Edouard Léon Louis Edy-Legrand (French, 1892-1970) Voyages
Lot 17AR
Edouard Warschawsky, dit Edy-Legrand (1892-1970) Voyages
Sold for £8,750 (US$ 14,707) inc. premium
Lot Details
Edouard Warschawsky, dit Edy-Legrand (1892-1970)
Voyages
signed 'Edy Legrand' (lower left); inscribed and dated ' "VOYAGES"/ ...61-1962 ' (on the reverse), and further inscribed 'EDY-LEGRAND 25 AV. DE WAGRAM, PARIS 17' (on the stretcher)
oil on canvas
130 x 99.5cm (51 3/16 x 39 3/16in).
Painted in 1961-62

Footnotes

  • PROVENANCE
    Edith Sophia Nathanson, the artist's niece (a gift from the artist).

    Painted in 1961-1962, Voyages is a kaleidoscopic culmination of Edy-Legrand's previous experiments and styles, as hinted at by the title. Les fiancés (lot 16) was probably painted slightly earlier, and perfectly illustrates the artist's transition from the figurative to the abstract late in his career. Common to both canvases, however, is the artist's characteristically riotous use of colour, sheer energy and joyful application of paint.

    Edy-Legrand initially trained as an illustrator, a discipline that is evident in his later work and indeed a profession to which he returned repeatedly.
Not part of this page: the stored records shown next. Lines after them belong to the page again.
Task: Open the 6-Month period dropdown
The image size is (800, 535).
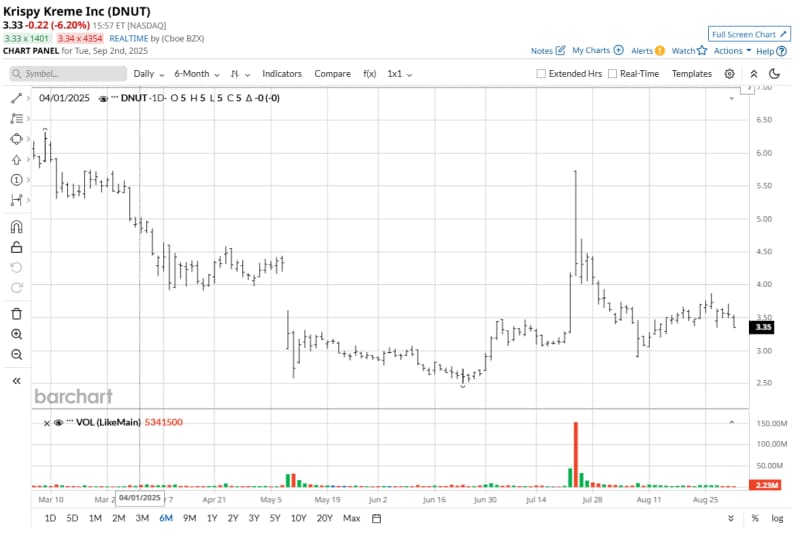Action: pyautogui.click(x=196, y=74)
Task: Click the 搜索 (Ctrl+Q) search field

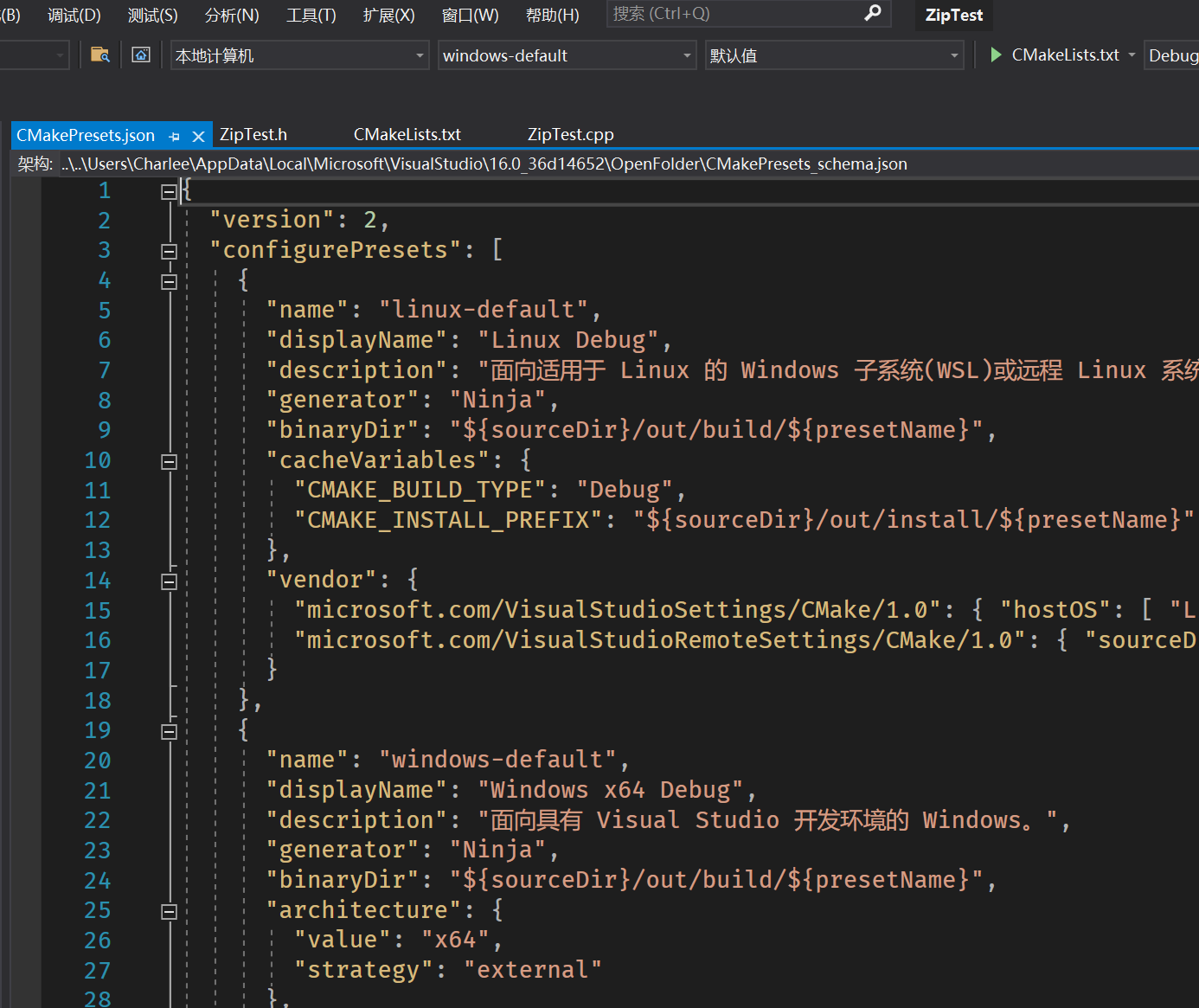Action: pyautogui.click(x=735, y=14)
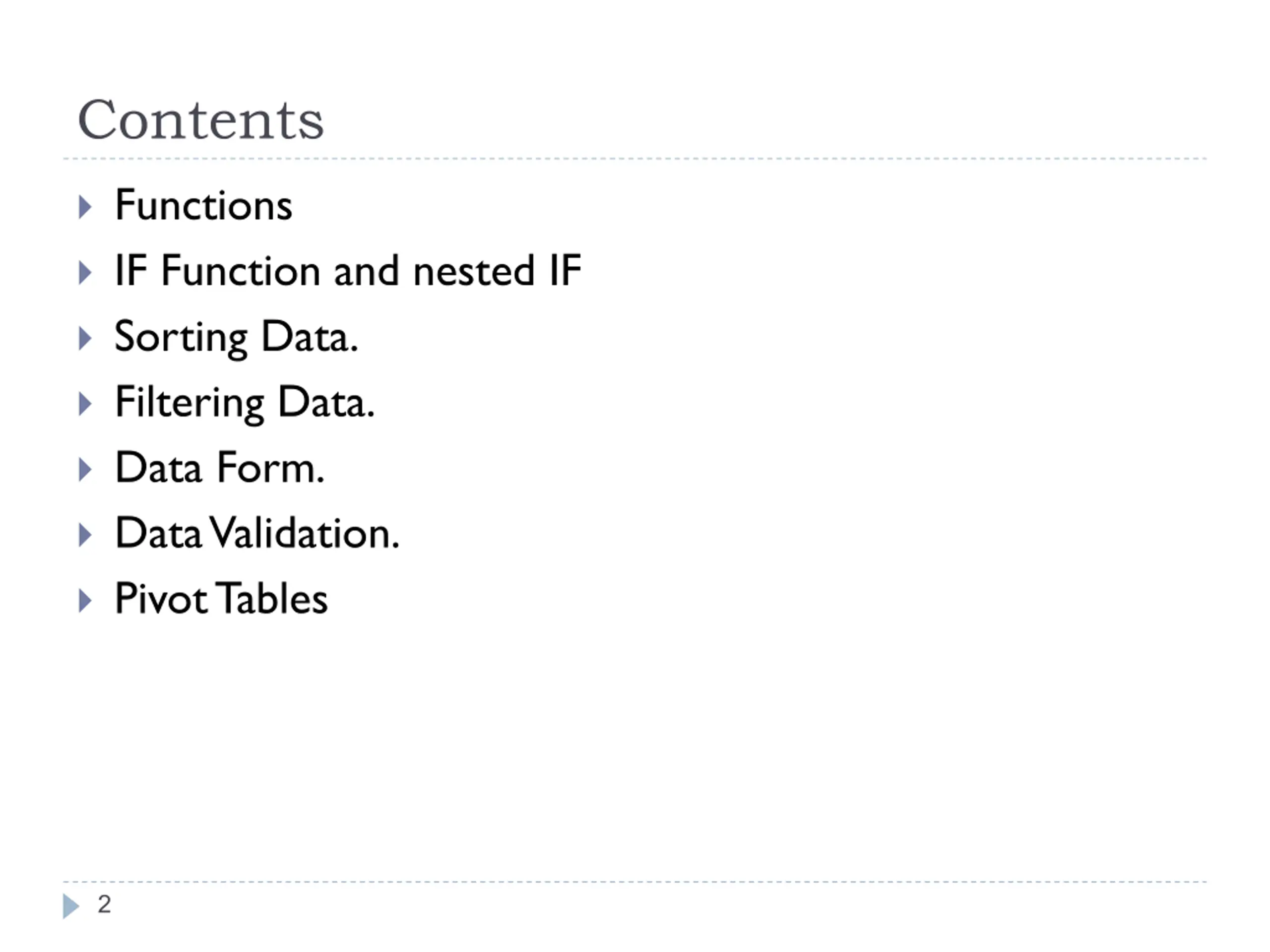Click the arrow bullet next to Filtering Data

[85, 404]
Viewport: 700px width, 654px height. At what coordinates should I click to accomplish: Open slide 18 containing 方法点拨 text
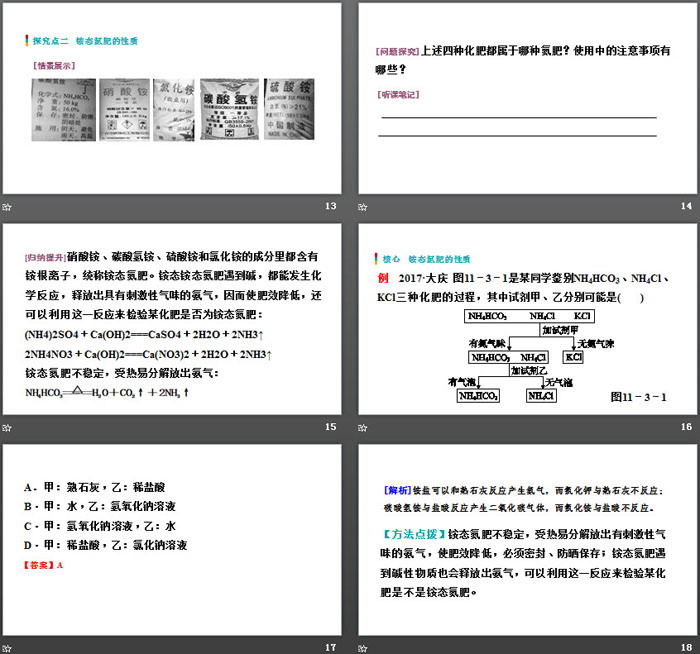pos(527,538)
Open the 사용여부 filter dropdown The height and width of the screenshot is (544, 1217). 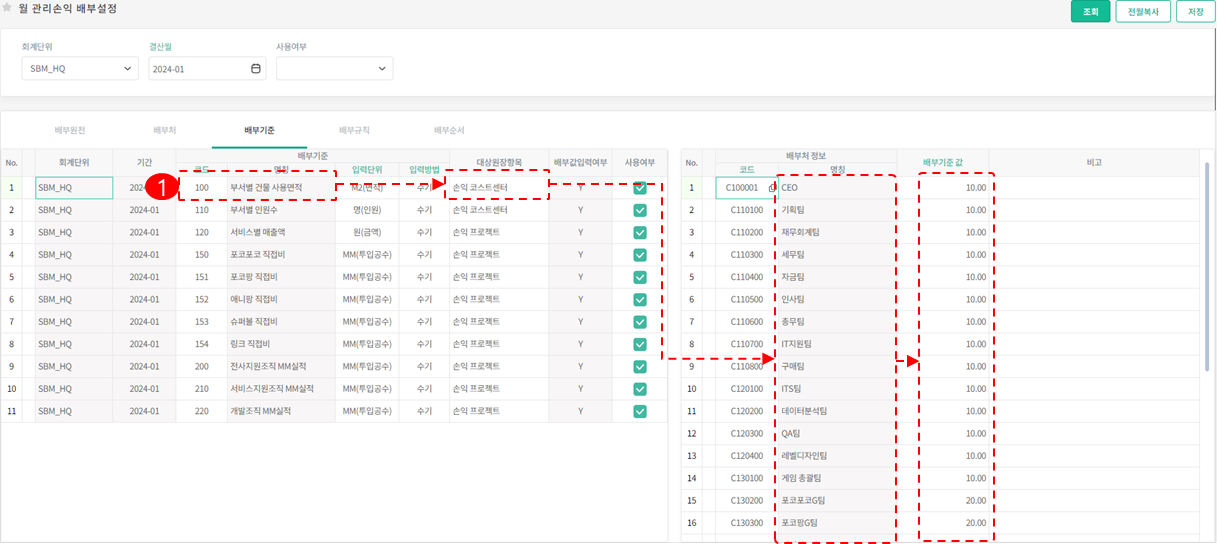(334, 69)
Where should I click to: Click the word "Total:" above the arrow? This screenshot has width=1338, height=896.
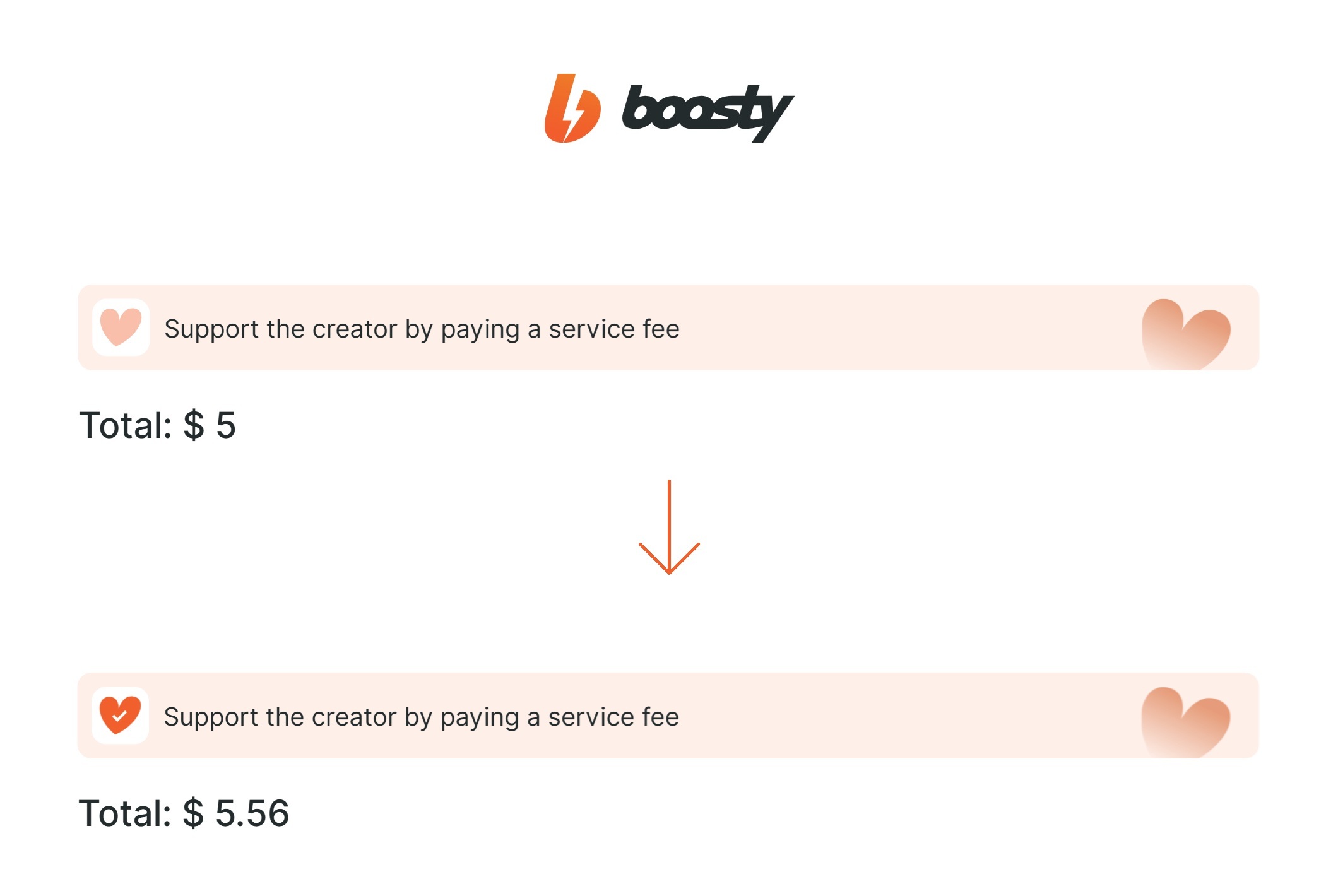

A deft and lyrical use of line can certainly be seen in Voyages, in which a grid-like central focus formed of strong verticals and horizontals is softened by swoops and curlicues of brighter pigment. Meanwhile, the busy brushwork behind this matrix causes the paint surface to shimmer and pulsate beneath our gaze, recollecting perhaps the young artist's excitement on his first exposure to the dynamic streets of New York.

    Introduced to the artist by Pierre Bonnard, Maria Steiner persuaded Edy-Legrand to exhibit in America in the 1930s. The buzzing metropolis of New York, and exposure to the works of artists such as Cézanne in public and private collections, marked a turning point in his career. From there, he travelled extensively, visiting Holland, Italy and Spain before settling in Morocco for twenty years. His palette noticeably brightened through this extended sojourn, and while first drawn to the dramatic landscapes of the Atlas Mountains, his attention was soon captivated by the incessant crowds of the cities, their colourful costumes and the exotic mise-en-scène. Although painted after his return to Provence, both Voyages and Les fiancés share the vibrant hues of his North African works.

    Edy-Legrand's return to France marked a move away from figurative compositions towards the abstract, as exemplified in Voyages. This transition is hinted at in Les fiancés, whose main elements – the lovers, the exuberant bouquet of flowers and their surroundings – are easily readable and yet are only saved from tumbling into the confusion of the flattened picture plane by the artist's control of line.